So many duplicated attachments created by merging duplicated reference

hulalalb · December 17, 2019

I tried Zotero on Mac and love it very much, then decide to abandon Endnote and continue Zotero on CentOS. Following instructions (https://www.zotero.org/support/kb/importing_records_from_endnote), I spend one day to select and merge the duplicated references from Endnote by click and click like a robot... After that I downloaded ZotFile and planned to rename them all. Then... I found there are so many duplicated attachments created by merging...why does not Zotero keep only one attachment I truly need...I was planning to sync these references to net disk tonight. But so tired, what should I do next? Any hero?

hulalalb · December 18, 2019

But I looked into storage directory (/home/[USER]/Zotero/storage), found no duplicate PDF file in each sub-directory. So I can not delete the duplicate attached PDFs by script. Then next?

dstillman · December 18, 2019

There's no automated way to do this currently. Merging duplicates doesn't currently try to deduplicate attachment files, and even if it did, it often wouldn't work because the files would be slightly different due to watermarks, etc. We'll likely implement deduplication of exact file matches at some point, though, so if the files are in fact identical (e.g., exact same file size) you may want to just ignore this until then.

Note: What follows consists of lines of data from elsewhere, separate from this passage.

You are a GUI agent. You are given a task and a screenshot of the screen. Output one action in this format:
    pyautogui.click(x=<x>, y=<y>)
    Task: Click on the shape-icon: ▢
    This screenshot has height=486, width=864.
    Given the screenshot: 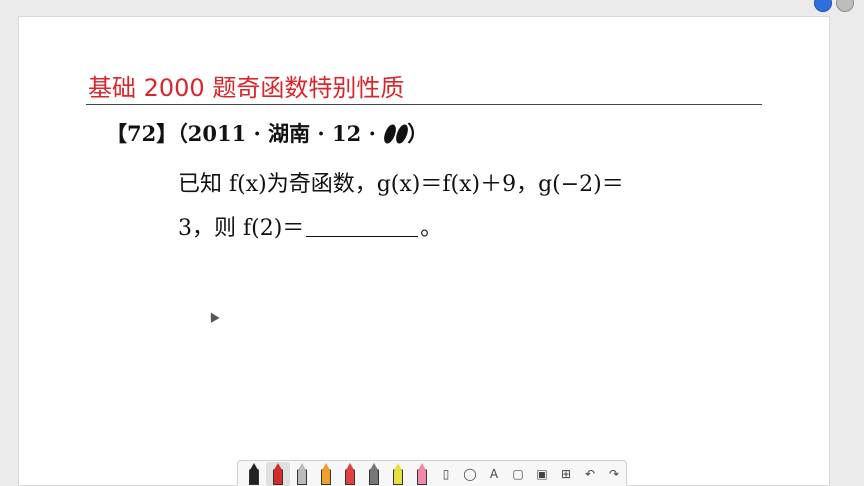 What is the action you would take?
    pyautogui.click(x=518, y=474)
    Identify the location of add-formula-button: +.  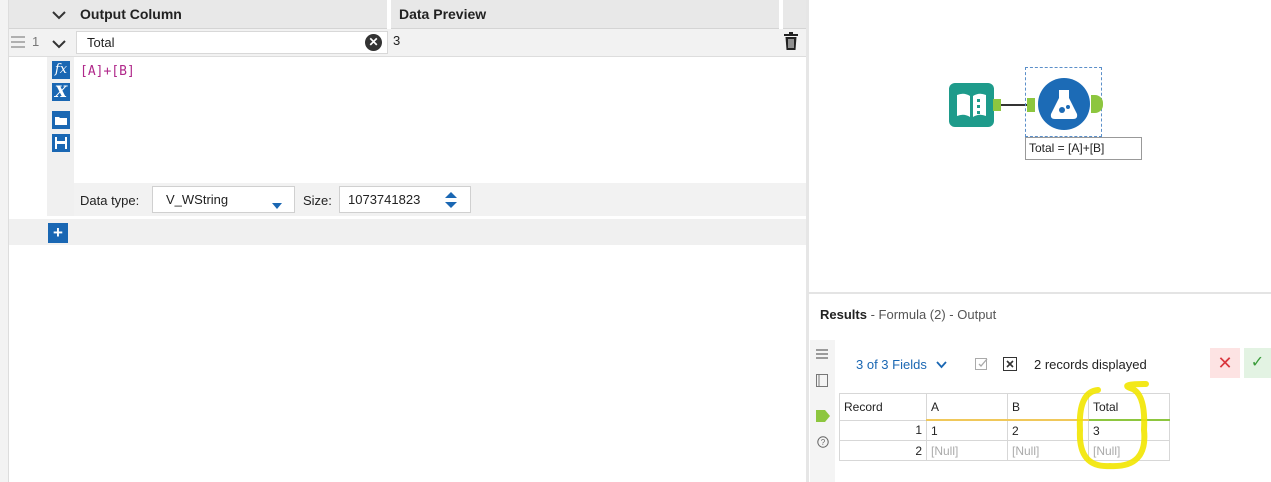
(58, 233).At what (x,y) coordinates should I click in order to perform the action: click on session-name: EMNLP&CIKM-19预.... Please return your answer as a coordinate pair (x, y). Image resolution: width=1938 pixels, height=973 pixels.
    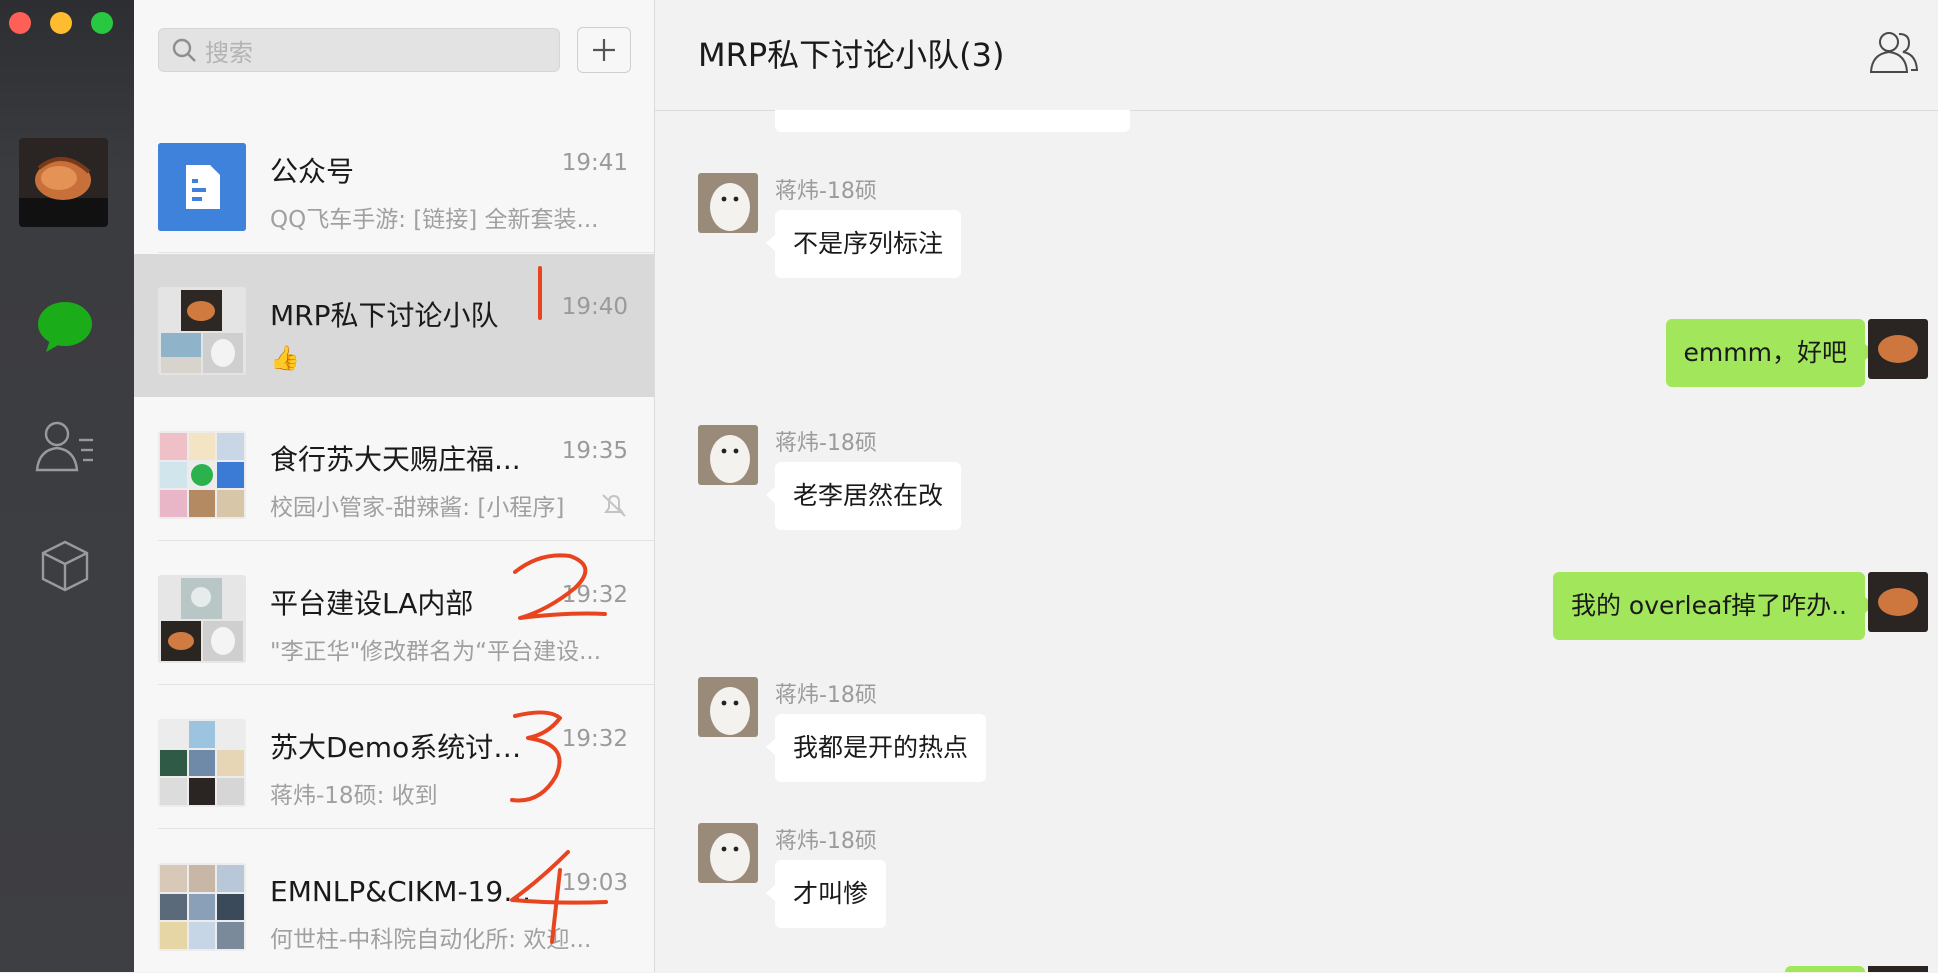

hulalalb · December 18, 2019

@dstillman Thanks for explanation, so I was wondering where are those duplicated PDFs or links stored. What if we could delete them directly.

dstillman · December 18, 2019

Attachments are all stored in separate directories, which you can see with Show File.

brianklahn · July 2, 2022

Well . . . I guess that's one way to "encourage" people to pay for storage: Don't design simple data redundancy mitigation methods into the software.

~/Zotero> jdupes --summarize --recurse storage
Scanning: 43308 files, 1099 items (in 1 specified)
34096 duplicate files (in 2467 sets), occupying 401 MB

Most of those duplicates are probably not pdf files. But the ones taking up the bulk of the wasted space are.

jdupes is fast, partly because it has smart heuristics, taking advantage of file systems. But just a simple (file size check then) hash would be quick and easy. Then maybe have options for creating symlinks prompts for which one to keep or default policy.

I've frequently donated both money and developer time to OSS projects. But it's practices like this that give me a little pause. It should be pretty trivial for Zotero to know when it has needless redunancy in it's artifacts.

adamsmith · July 2, 2022

But just a simple (file size check then) hash would be quick and easy.

Zotero implemented that on merge several months ago.

brianklahn · July 3, 2022

Does it take "several months" for things to make it into releases?
I don't see this working in the latest version (6.0.9).

Can you point me to the merge commit?

Thanks

adamsmith · July 3, 2022

https://github.com/zotero/zotero/commit/ef82becf004e8192a29ca04a0d63432aaf9b7e85

dstillman · July 4, 2022

(To be clear, this was included in Zotero 6.0 in March.)